## TASK REQUIREMENTS
The response must be made up of the lines in the entries below that contain "breadcrumb".

--- THE DATA Enclosed Below ---

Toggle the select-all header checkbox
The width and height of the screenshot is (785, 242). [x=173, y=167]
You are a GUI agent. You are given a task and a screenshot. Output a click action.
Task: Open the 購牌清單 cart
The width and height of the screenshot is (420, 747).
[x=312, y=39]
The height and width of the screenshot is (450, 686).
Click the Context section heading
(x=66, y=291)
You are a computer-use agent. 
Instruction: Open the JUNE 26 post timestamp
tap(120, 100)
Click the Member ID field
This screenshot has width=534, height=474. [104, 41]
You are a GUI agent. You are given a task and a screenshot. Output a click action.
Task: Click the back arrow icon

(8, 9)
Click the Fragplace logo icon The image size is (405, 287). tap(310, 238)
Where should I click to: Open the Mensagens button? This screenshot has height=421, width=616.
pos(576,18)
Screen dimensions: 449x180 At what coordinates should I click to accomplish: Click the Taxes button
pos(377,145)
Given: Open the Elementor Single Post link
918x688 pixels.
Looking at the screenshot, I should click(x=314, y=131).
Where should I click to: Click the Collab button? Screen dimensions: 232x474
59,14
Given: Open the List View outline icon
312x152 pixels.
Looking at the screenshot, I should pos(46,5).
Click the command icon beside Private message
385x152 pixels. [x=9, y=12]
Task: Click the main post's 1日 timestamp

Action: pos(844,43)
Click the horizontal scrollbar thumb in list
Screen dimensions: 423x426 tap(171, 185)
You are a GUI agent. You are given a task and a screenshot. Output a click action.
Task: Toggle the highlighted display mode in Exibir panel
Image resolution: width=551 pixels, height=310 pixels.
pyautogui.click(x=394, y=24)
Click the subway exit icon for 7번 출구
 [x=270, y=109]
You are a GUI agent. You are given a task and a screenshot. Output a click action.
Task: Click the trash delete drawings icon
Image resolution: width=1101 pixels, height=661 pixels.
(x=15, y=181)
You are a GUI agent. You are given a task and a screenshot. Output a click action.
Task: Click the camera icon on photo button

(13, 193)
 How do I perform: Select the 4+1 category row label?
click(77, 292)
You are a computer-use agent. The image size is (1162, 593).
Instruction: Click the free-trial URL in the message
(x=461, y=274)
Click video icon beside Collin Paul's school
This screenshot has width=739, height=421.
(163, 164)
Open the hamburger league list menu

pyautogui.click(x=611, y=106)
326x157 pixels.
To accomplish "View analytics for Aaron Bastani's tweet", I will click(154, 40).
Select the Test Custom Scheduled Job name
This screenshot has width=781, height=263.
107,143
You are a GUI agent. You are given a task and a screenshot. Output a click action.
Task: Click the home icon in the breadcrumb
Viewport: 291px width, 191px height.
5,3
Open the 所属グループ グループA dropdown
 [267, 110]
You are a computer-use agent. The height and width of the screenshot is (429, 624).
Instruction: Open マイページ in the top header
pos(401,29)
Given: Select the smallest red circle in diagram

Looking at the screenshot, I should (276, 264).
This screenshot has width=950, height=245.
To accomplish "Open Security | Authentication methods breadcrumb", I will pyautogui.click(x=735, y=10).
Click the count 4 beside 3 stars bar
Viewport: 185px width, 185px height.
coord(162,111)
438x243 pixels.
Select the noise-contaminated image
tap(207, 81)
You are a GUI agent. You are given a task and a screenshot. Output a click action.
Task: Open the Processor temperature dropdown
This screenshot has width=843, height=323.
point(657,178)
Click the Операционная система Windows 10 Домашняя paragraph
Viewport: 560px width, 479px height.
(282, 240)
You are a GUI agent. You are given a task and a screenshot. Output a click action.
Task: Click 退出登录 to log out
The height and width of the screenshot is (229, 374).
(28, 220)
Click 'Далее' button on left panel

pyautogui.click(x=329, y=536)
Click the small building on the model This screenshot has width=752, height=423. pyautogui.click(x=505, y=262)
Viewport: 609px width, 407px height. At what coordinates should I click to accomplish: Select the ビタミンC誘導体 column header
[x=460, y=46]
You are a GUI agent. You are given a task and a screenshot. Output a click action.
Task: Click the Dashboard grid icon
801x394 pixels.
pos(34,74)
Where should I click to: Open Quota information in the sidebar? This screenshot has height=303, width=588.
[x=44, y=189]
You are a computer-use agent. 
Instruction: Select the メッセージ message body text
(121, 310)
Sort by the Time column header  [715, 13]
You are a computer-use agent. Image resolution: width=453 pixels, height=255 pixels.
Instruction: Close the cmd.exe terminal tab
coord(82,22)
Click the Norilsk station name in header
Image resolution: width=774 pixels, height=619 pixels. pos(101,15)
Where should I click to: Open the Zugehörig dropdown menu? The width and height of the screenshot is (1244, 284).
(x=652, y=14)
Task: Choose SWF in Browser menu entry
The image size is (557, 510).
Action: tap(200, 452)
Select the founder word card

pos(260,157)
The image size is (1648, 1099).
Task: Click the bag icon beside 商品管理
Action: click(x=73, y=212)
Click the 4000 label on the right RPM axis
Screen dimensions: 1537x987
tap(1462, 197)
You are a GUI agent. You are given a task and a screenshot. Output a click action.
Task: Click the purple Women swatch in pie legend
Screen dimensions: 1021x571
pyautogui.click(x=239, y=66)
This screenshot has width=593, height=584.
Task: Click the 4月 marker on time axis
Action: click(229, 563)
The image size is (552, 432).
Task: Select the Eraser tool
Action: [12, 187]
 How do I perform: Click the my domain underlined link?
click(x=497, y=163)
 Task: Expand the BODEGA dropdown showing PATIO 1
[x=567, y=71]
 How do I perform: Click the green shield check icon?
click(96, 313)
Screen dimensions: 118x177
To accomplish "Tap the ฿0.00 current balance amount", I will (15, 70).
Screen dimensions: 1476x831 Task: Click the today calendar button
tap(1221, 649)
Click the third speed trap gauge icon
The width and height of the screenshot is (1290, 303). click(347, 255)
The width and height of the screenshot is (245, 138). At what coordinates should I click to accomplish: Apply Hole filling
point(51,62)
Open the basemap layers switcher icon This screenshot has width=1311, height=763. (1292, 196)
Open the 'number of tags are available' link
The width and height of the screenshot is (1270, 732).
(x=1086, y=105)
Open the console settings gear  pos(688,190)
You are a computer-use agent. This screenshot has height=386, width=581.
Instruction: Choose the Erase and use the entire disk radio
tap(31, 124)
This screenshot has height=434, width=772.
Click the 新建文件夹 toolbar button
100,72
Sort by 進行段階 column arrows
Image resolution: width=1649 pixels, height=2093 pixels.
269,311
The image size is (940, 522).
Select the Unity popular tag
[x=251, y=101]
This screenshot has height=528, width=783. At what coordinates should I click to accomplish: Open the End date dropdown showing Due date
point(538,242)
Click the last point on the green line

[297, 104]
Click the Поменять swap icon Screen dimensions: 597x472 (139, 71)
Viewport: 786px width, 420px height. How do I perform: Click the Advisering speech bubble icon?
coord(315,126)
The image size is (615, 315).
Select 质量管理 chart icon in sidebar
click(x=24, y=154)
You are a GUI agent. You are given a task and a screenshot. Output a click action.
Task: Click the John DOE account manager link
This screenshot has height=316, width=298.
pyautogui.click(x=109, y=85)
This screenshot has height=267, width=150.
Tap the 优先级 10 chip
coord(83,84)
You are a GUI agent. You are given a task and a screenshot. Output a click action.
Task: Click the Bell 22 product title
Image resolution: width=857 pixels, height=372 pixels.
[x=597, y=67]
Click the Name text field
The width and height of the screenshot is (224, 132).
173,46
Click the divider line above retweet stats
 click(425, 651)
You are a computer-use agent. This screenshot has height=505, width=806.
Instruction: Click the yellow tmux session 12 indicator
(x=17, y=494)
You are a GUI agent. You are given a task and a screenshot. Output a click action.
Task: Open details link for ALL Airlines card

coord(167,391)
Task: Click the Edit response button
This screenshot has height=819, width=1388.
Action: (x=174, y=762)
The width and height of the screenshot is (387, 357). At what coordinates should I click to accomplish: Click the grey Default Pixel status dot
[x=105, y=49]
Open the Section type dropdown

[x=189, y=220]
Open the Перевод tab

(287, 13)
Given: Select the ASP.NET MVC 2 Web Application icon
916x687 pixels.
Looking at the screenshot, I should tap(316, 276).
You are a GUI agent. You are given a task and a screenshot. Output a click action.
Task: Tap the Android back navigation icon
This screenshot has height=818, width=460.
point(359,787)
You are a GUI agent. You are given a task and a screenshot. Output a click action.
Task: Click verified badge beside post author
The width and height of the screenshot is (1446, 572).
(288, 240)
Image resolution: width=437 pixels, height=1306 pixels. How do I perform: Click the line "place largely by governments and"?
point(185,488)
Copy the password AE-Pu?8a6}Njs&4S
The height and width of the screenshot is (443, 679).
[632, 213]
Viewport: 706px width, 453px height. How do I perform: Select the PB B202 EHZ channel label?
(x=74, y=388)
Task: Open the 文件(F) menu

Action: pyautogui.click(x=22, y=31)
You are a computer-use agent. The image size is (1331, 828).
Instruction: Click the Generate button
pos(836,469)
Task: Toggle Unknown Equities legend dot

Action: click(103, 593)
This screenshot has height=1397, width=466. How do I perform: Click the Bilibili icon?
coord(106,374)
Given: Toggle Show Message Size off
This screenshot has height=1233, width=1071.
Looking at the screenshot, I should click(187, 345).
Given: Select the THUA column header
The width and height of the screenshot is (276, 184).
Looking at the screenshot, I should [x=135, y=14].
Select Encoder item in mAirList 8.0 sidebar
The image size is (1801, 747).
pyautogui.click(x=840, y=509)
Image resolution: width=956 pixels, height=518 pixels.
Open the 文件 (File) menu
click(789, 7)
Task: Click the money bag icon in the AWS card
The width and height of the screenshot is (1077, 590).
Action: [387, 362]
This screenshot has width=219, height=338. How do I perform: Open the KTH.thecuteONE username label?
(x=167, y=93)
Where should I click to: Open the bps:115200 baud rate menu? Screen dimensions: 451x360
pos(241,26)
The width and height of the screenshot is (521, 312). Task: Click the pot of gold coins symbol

--- End of Enclosed THE DATA ---

## EXERCISE ANSWER
Task: Click the home icon in the breadcrumb
To accomplish "Open Security | Authentication methods breadcrumb", I will pyautogui.click(x=735, y=10).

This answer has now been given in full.